His hand fell. “Well, then, I'll try not to be too tender.”

She let that be as it would, not replying, turning back to the bedroom. Yet, at the foot of the bed she stopped, dead still for a minute.

He had stood here, in all his naked glory, flesh flawed here and there with scars obtained from various exploits. He had stood in a purely carnal state . . .

Like an animal.

Only in a dream.

And yet . . .

Remaining where she was, back to him, she caught the hem of her cotton T gown and pulled it over her head, tossing it aside. She would have caught at the elastic of her panties to discard them in the same manner, but he was already behind her.

It was stunning, the speed with which he had managed to disrobe.

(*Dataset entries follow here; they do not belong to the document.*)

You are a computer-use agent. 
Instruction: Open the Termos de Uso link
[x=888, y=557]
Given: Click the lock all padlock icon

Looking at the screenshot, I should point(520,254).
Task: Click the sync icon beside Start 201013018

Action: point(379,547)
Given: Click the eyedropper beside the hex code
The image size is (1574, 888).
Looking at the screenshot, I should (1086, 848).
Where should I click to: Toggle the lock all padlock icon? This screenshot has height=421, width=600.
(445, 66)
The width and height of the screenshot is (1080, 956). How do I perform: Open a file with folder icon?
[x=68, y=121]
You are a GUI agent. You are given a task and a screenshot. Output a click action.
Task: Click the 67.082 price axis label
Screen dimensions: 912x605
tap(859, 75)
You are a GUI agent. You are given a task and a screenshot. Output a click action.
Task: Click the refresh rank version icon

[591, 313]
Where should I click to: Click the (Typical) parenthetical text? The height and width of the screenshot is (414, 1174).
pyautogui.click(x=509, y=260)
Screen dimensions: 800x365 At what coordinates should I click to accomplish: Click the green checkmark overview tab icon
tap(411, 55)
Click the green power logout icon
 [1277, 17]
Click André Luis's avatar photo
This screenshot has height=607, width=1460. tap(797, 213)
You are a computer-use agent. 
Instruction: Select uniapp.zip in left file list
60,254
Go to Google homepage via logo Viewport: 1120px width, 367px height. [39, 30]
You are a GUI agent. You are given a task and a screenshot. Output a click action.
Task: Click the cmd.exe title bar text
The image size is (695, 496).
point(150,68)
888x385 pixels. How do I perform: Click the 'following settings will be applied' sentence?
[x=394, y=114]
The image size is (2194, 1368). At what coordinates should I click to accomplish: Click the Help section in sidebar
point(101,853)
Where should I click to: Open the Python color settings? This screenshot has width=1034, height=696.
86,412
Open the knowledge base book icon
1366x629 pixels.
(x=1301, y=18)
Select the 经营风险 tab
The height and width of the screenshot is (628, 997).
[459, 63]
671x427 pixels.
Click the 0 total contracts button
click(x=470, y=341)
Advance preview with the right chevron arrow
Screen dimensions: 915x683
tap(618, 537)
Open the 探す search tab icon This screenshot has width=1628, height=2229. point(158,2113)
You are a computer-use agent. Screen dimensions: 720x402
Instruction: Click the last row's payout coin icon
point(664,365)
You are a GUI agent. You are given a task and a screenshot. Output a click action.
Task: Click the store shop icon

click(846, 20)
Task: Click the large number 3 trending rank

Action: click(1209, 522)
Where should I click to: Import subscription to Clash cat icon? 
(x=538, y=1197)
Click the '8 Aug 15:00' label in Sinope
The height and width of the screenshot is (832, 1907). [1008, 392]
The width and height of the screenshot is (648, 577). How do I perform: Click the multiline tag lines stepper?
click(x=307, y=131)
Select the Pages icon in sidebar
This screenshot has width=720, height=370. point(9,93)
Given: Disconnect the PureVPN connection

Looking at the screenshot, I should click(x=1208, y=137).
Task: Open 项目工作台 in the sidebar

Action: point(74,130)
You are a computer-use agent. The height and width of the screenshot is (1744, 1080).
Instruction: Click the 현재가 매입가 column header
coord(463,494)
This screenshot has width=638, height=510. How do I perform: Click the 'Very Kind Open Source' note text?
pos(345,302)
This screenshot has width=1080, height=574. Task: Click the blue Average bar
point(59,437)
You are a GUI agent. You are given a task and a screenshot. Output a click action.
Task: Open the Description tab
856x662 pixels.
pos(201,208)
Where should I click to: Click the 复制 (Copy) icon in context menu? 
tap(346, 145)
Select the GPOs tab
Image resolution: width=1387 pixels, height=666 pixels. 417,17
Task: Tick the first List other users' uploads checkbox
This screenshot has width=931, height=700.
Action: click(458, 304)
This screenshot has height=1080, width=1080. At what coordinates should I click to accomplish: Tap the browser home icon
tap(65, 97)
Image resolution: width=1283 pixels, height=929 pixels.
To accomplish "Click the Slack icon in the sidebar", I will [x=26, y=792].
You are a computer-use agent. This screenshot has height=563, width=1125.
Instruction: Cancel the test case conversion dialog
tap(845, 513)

But she felt his naked flesh. Felt his chest, flush against her back, felt the hot, moist whisper of his breath against her shoulders and neck and he lifted her hair, and placed his lips there, the texture of his lips running slowly from her earlobe to her collarbone. His fingers feathered down her spine. He was on his knees then. His fingers found the elastic hers had not, and the last flimsy garment was lowered down the length of her legs. She stepped free of them, and felt the searing seduction of his lips against the base of her spine, the small of her back. He turned her to face him, and buried himself against her, fingers stroking the inside of the length of her thighs, kisses delving deeply between them.